NOW, let me tell you all what the heck happened. For those of you who are new here, I am in a master’s program. This is year two of a two-and-a-half program. With the arrival of 2023 I can actually see the “end of the tunnel” but um, last semester, Fall 2022 that was not the case. My semesters are divided into two, eight-week classes. In theory, this is to ensure you’re able to handle the coursework while juggling adult life. The first course I took in Fall 2022 was a Bio Stats class. I’ve taken stats before in undergrad and so I was not necessarily concerned. I prepared as I normally do for any class, I studied the syllabus, placed due dates in my calendar, reminders to do or check work, and made a study plan. Y’all nothing would’ve prepared me for that class. NOTHING!!!!!
I was spending the entire day doing work. ENTIRE DAY!!! I was going to bed and sleeping maybe 4 hours because of course I’m not just a student and there were other things I had to do…like be a parent. You guys, I cut OUT all extracurricular activities, I barely took time for myself, and I had to temporarily eliminate movie night with my son….there was just not enough time in the day to complete all of this work. The homework assignments were killer. You had maybe 3 days to turn them in, and you had to get the assigned percentage. For example, for most assignments, I needed an 80% in order to have the homework assignment counted. It would take a minimum of 3 hours to do the assignments, I wouldn’t get an 80 and then had to try the entire assignment all over again. Some assignments I didn’t receive credit for, and it wasn’t because I didn’t do the work, it was simply because I didn’t get the approved grade. I’m a perfectionist when it comes to my work but I’d say 50% of the homework assignments I didn’t get credit for.

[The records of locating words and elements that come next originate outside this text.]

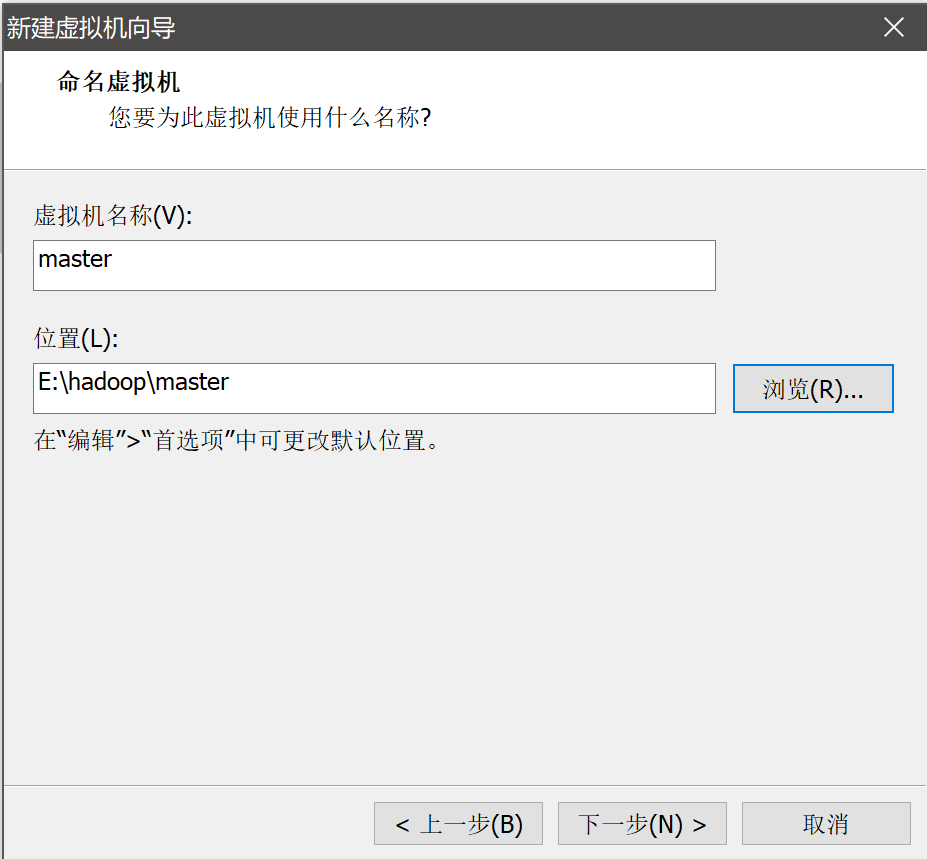Click the 下一步(N) button to continue
The width and height of the screenshot is (927, 859).
[x=642, y=824]
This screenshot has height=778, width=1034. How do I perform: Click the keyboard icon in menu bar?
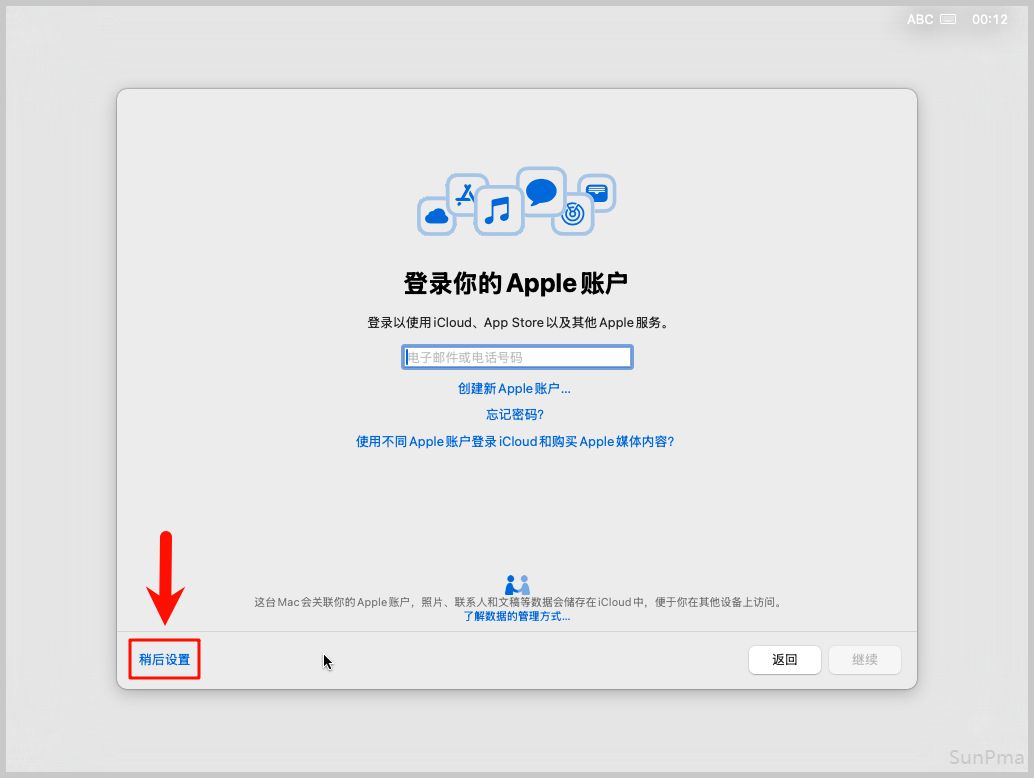point(948,19)
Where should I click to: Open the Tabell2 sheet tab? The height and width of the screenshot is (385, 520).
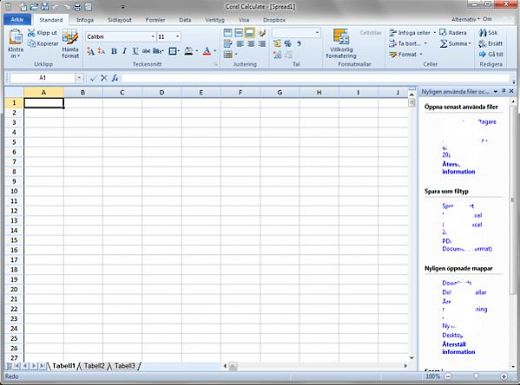tap(94, 366)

This class was brutal. YES, I got a tutor, YES I met with the TA, hell, I even met with the professor a few times. The shit kicked my ass and there is no other way to say it. My brain was fried, and I felt defeated. I was doing my best but it was nowhere near good enough. I was tired, battered, and just over it. I actually pondered dropping the class and prolonging my graduation date. Shit was beyond rough. Y’all know it was because I don’t cuss like this in my writing….so my apologies. Guys, one weekend I needed to preserve my sanity so I blew everything off and thing out with my son. I must say that was refreshing for both of us.
In the end, by the absolute Grace of God I finished with a B-. I couldn’t have been more excited but y’all I was exhausted. I’m still not sure how I managed my son’s birthday. But the beating I took caused me to literally fly by the seat of my pants through November and December. My brain was done, I couldn’t bring myself to do anything. I was so exhausted from the previous class that I failed to chart out my second class, and almost missed the due date for my final project. BUT God!!!!
In closing, I completely apologize for leaving you all hanging. I apologize for my inconsistency, for my randomness, and for not following through. I assure you that I did nothing but rest over the last 2-3 weeks and I am rejuvenated and ready for the new year. I have already begun planning my year, and I’ve even tightened up some of my organizational skills and techniques. I’ll write about some of the interesting things I decided to do and the goals I’ve set for myself and my son very soon. For now, I just wanted to apologize and thank you for sticking with me!